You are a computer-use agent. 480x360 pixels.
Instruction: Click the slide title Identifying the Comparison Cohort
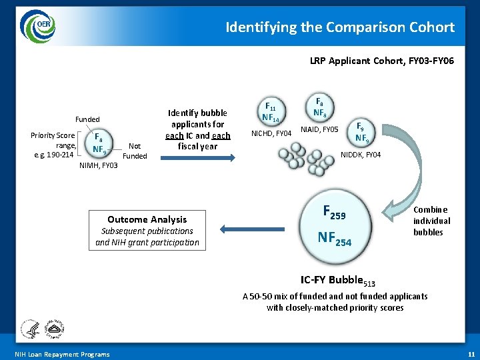[x=340, y=27]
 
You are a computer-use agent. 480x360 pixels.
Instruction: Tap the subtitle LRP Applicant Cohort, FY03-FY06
[x=382, y=61]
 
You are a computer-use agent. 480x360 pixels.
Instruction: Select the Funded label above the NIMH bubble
[x=87, y=119]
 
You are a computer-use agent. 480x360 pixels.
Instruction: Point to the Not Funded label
[x=135, y=151]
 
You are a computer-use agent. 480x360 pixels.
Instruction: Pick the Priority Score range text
[x=53, y=145]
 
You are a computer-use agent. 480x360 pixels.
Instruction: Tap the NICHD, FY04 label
[x=271, y=133]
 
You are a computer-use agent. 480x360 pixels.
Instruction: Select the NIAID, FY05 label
[x=320, y=129]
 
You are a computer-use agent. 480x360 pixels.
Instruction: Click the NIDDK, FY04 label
[x=361, y=155]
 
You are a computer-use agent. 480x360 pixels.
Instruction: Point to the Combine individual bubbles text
[x=431, y=221]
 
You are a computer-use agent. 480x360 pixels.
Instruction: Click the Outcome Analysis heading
[x=147, y=219]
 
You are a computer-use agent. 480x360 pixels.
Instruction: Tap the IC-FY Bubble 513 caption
[x=331, y=281]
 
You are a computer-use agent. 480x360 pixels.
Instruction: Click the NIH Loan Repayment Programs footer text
[x=62, y=354]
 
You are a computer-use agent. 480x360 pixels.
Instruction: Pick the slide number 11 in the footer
[x=471, y=354]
# # #
_Task to carry out_
Duplicate the lines above word for word, leaving out the pictures.

_Answer to this task_
You are a computer-use agent. 480x360 pixels.
Instruction: Click the slide title Identifying the Comparison Cohort
[x=340, y=27]
 
You are a computer-use agent. 480x360 pixels.
Instruction: Tap the subtitle LRP Applicant Cohort, FY03-FY06
[x=382, y=61]
 
You are a computer-use agent. 480x360 pixels.
Instruction: Select the Funded label above the NIMH bubble
[x=87, y=119]
 
You are a computer-use agent. 480x360 pixels.
Instruction: Point to the Not Funded label
[x=135, y=151]
 
You are a computer-use agent. 480x360 pixels.
Instruction: Pick the Priority Score range text
[x=53, y=145]
 
You are a computer-use agent. 480x360 pixels.
Instruction: Tap the NICHD, FY04 label
[x=271, y=133]
 
You are a computer-use agent. 480x360 pixels.
Instruction: Select the NIAID, FY05 label
[x=320, y=129]
 
You are a computer-use agent. 480x360 pixels.
Instruction: Click the NIDDK, FY04 label
[x=361, y=155]
 
You are a computer-use agent. 480x360 pixels.
Instruction: Point to the Combine individual bubbles text
[x=431, y=221]
 
You are a computer-use agent. 480x360 pixels.
Instruction: Click the Outcome Analysis heading
[x=147, y=219]
 
You are a computer-use agent. 480x360 pixels.
Instruction: Tap the IC-FY Bubble 513 caption
[x=331, y=281]
 
You are a computer-use agent. 480x360 pixels.
Instruction: Click the NIH Loan Repayment Programs footer text
[x=62, y=354]
 
You are a computer-use agent. 480x360 pixels.
Instruction: Pick the slide number 11 in the footer
[x=471, y=354]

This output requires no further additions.